In a major relief to KP Singh-led DLF, the Securities Appellate Tribunal (SAT) on Friday quashed an earlier order by the Securities and Exchange Board of India (Sebi) that had barred the real estate major from accessing the capital markets, on grounds of misrepresenting information in a public offer.
The news sent DLF shares up 10% during intra-day trade on the BSE, before ending at Rs 157.50, a gain of 6%.
Sebi’s orders imposing similar ban on DLF’s six top executives, including chairman KP Singh and his children Rajiv Singh and Pia Singh, were also set aside by the same majority order.
SAT reduced to just six months, Sebi’s earlier ban on DLF, which had barred the company for three years.
Rejecting the October 2014 Sebi order, a majority view of the SAT ruled that the order against DLF was a case of “over regulation” in the capital markets and that “Sebi is not justified in holding DLF and its directors guilty of violating norms.”
SAT’s ruling came following an appeal filed by DLF against the Sebi order. Although Sebi did not respond to queries, lawyers for the regulator said Sebi could likely appeal against the SAT order in the Supreme Court.
Friday’s ruling by SAT will now enable DLF to raise funds to pare down its debt, which had totalled Rs 20,000 crore in December 2014. In 2007, it raised around Rs 9,188 crore, in what was one of the biggest IPOs till then.
”DLF and its board were guided by and acted on the advice of eminent legal advisers, merchant bankers and audit firms while formulating its offer documents in 2007. We have full faith in the judicial system and will always abide by its order,” DLF said in a statement.

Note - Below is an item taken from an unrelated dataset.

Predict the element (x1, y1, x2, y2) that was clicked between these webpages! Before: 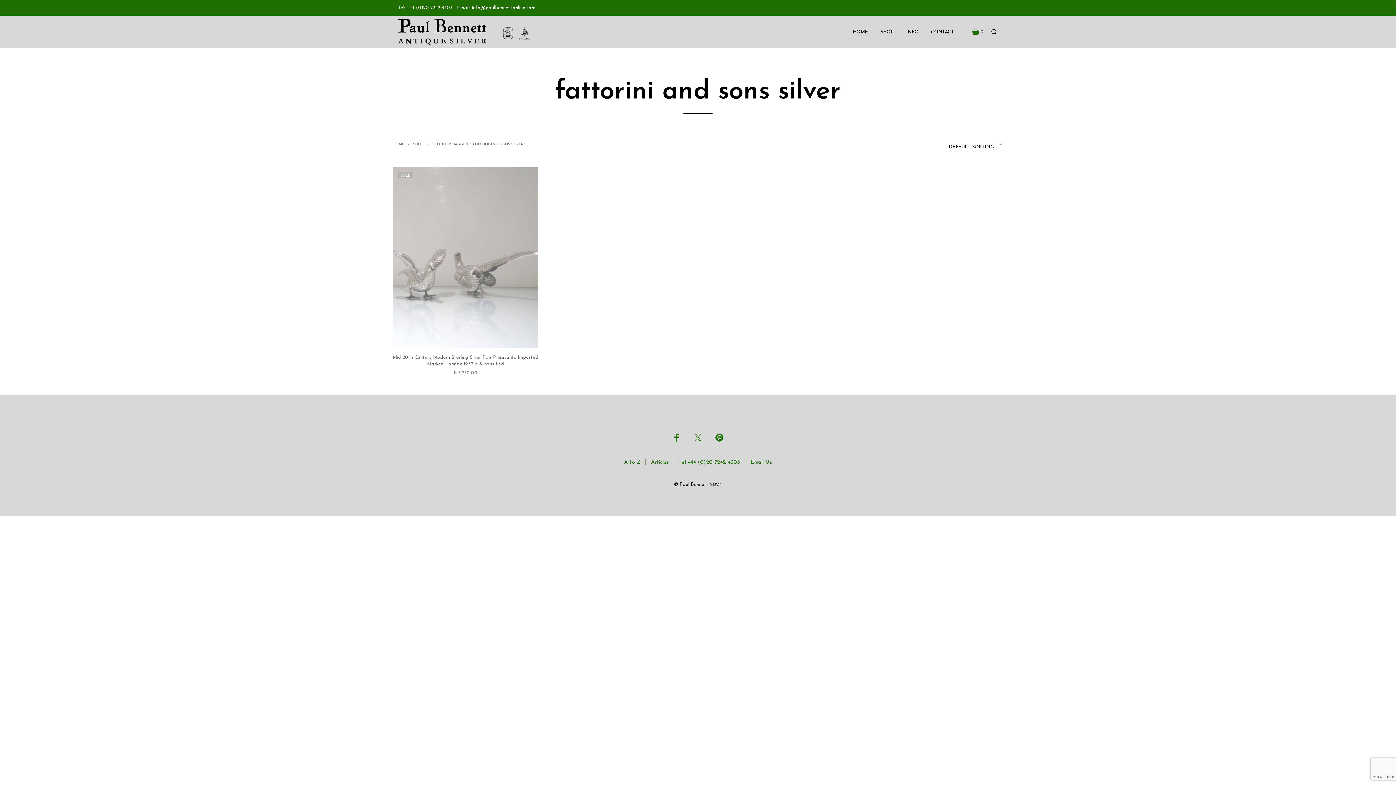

Acting on a complaint, Sebi had last October, banned DLF’s promoters and some key officials from accessing the capital markets, saying that the company had withheld material information during the initial public offering of shares in 2007.
“It is a majority view that sets aside the earlier order by Sebi,” said senior advocate Janak Dwarkadas, who represented DLF. The SAT judgment also said that the regulator cannot import the definitions of control and fraud in the case, while adding that Sebi had full knowledge of the disassociation of the three subsidiary companies of DLF, which were part of 281 such companies and therefore cannot complain that these were non-disclosures of information as the regulator had already approved the prospectus.
Last month, Sebi had imposed a penalty of Rs 86 crore on DLF and some related entities citing unfair trading practices. Apart from penalising DLF Rs 26 crore and its top officials Rs 26 crore, another 35 entities were fined Rs 34 crore for irregularities and non-disclosure violations in the IPO.